• [EXCERPTED TEXT]
● ● ● ● ● ● ●
What on Earth is the credit crunch?

Posted on: 26 January 2009 by Gareth Hargreaves

Independent financial advisor Peter McGahan analyses the full fall-out from the credit crunch.

Somehow, somewhere, someone has managed to swing paying the price of poor lending processes and swashbuckling investment decisions by banks, over to  poor mortgage payers in the good old USA. That’s a bit like trying to glue jelly to a tree.

We will learn one thing from this recession - or we will not, and that’s common sense in lending and investment policies from the banking sector.

Let's remember that banks have individually bought investments in assets they will never be able to understand, and did not understand when they bought them. To blame the U.S. is just priceless.

I studied the U.S. as an economy in 2007 for five weeks and wrote about its poor state and in particular the state of the housing. Remember we all know they are around a year or so ahead of us in terms of their fiscal policy.

From one side to the other everyone believed the housing market was doomed, and you could already get property at sizeable discounts.

New developments lay empty. Excess supply coupled with dwindling demand. This was not an area I wanted exposure to. As a consequence we invested a sum total of 0% in the U.S.

Somehow, our banks thought it was a great idea to see beyond that and buy investments in worthless collaterised debt obligations in the U.S.

Hadn't they learned that when you move down credit curve risk to chase reward your potential for loss soars. I have no sympathy, and am stunned by how banks appear to have escaped the wrath of the public.

Instead we are asked to bail them out with our 'taxpayers' money and the joy of higher taxation in the next few years. Wonderful.

This is only part of the story. Because of this and the threat of lending to a financial institution that could go bust, banks have stopped lending to each other.

Eighteen months ago I said the whole problem would go away if banks disclosed their bad debt. I added they wouldn’t, as they probably didn’t know, and they probably still don’t. The fact they didn’t, meant we were clearly in a very difficult scenario as they knew they had plenty to hide.

As a consequence, liquidity has completely dried up, and banks are holding on to what they have got. Whilst our government is hell bent on telling banks to lend to each other and open up the doors, banks are clearly aware that’s like catching falling knives. No-one seems to really want to trust each other, and any measures the government take have to deal with that first.
● ● ● ● ● ● ●
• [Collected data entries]
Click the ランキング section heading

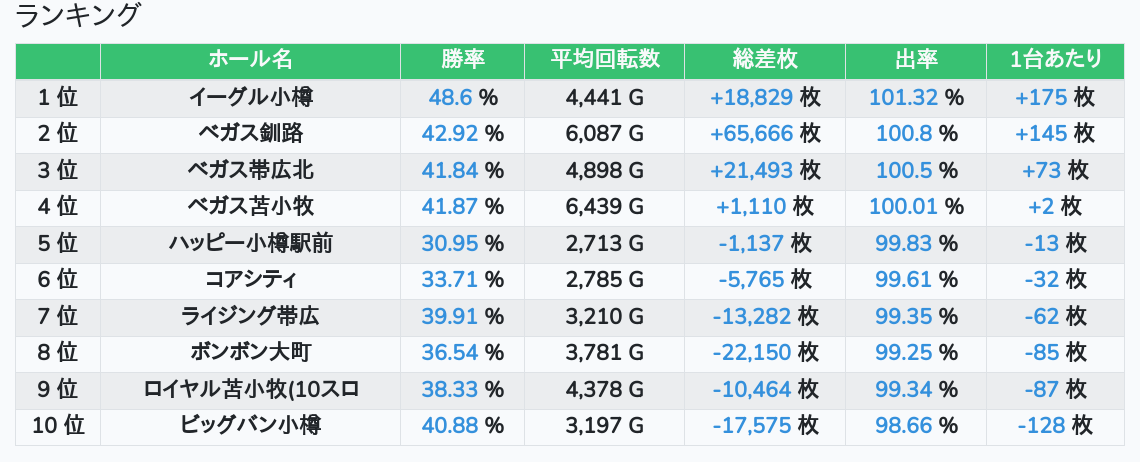pos(79,16)
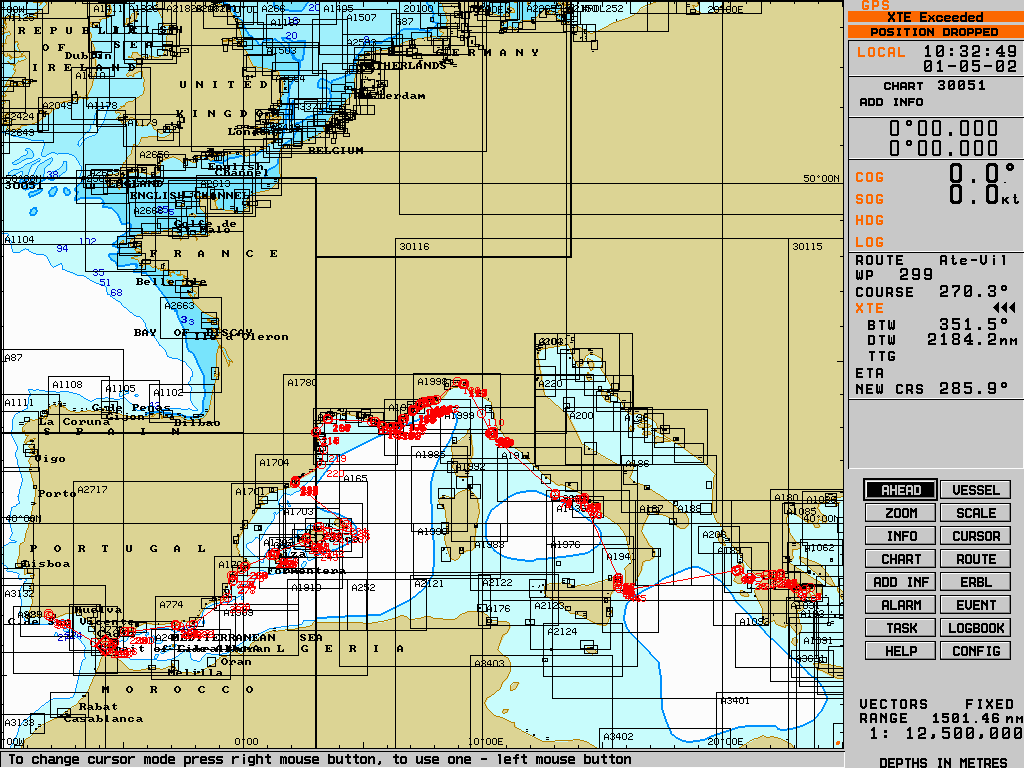The width and height of the screenshot is (1024, 768).
Task: Open the TASK menu
Action: click(901, 628)
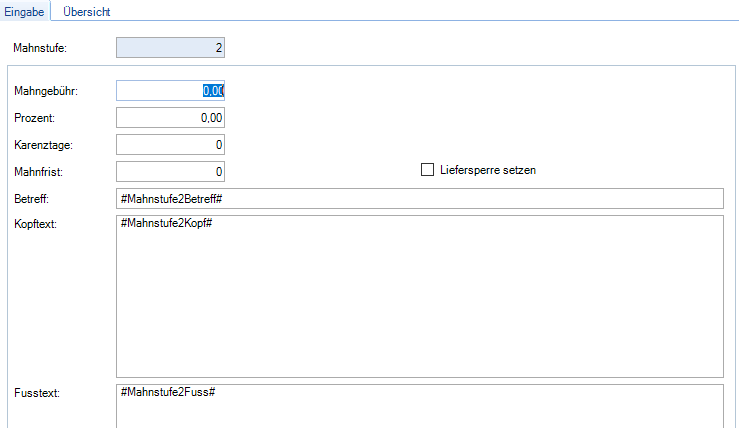The image size is (739, 428).
Task: Click into the Prozent input field
Action: (x=170, y=118)
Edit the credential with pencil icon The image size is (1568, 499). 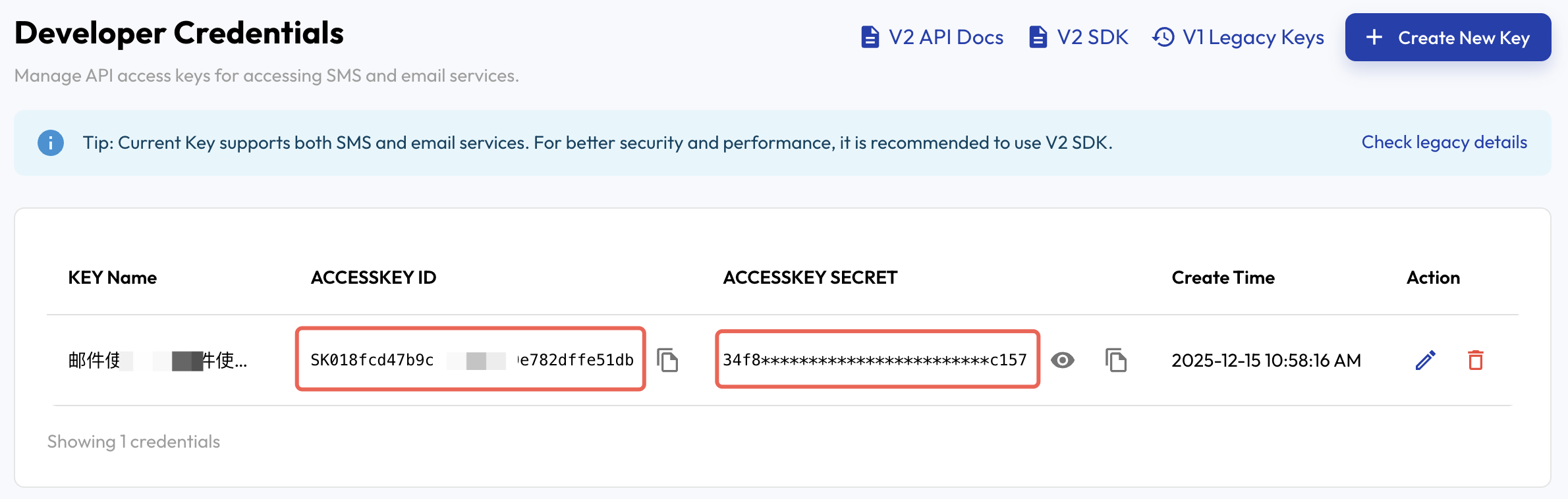click(x=1425, y=360)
● ● ● ● ● ● ●
• [YOUR TASKS]
A. Answer these questions using the credit crunch article, one answer per line:
(i) For how many weeks did the writer study the U.S. economy in 2007?
(ii) What sum total did the writer's firm invest in the U.S.?
(iii) What have banks stopped doing with each other?
B. Reproduce the part of the credit crunch article between "I studied the" and "0% in the U.S.", inclusive.

• [ANSWERS FOR THIS EXERCISE]
A.
(i) Five weeks
(ii) 0%
(iii) Lending to each other

B.
I studied the U.S. as an economy in 2007 for five weeks and wrote about its poor state and in particular the state of the housing. Remember we all know they are around a year or so ahead of us in terms of their fiscal policy.

From one side to the other everyone believed the housing market was doomed, and you could already get property at sizeable discounts.

New developments lay empty. Excess supply coupled with dwindling demand. This was not an area I wanted exposure to. As a consequence we invested a sum total of 0% in the U.S.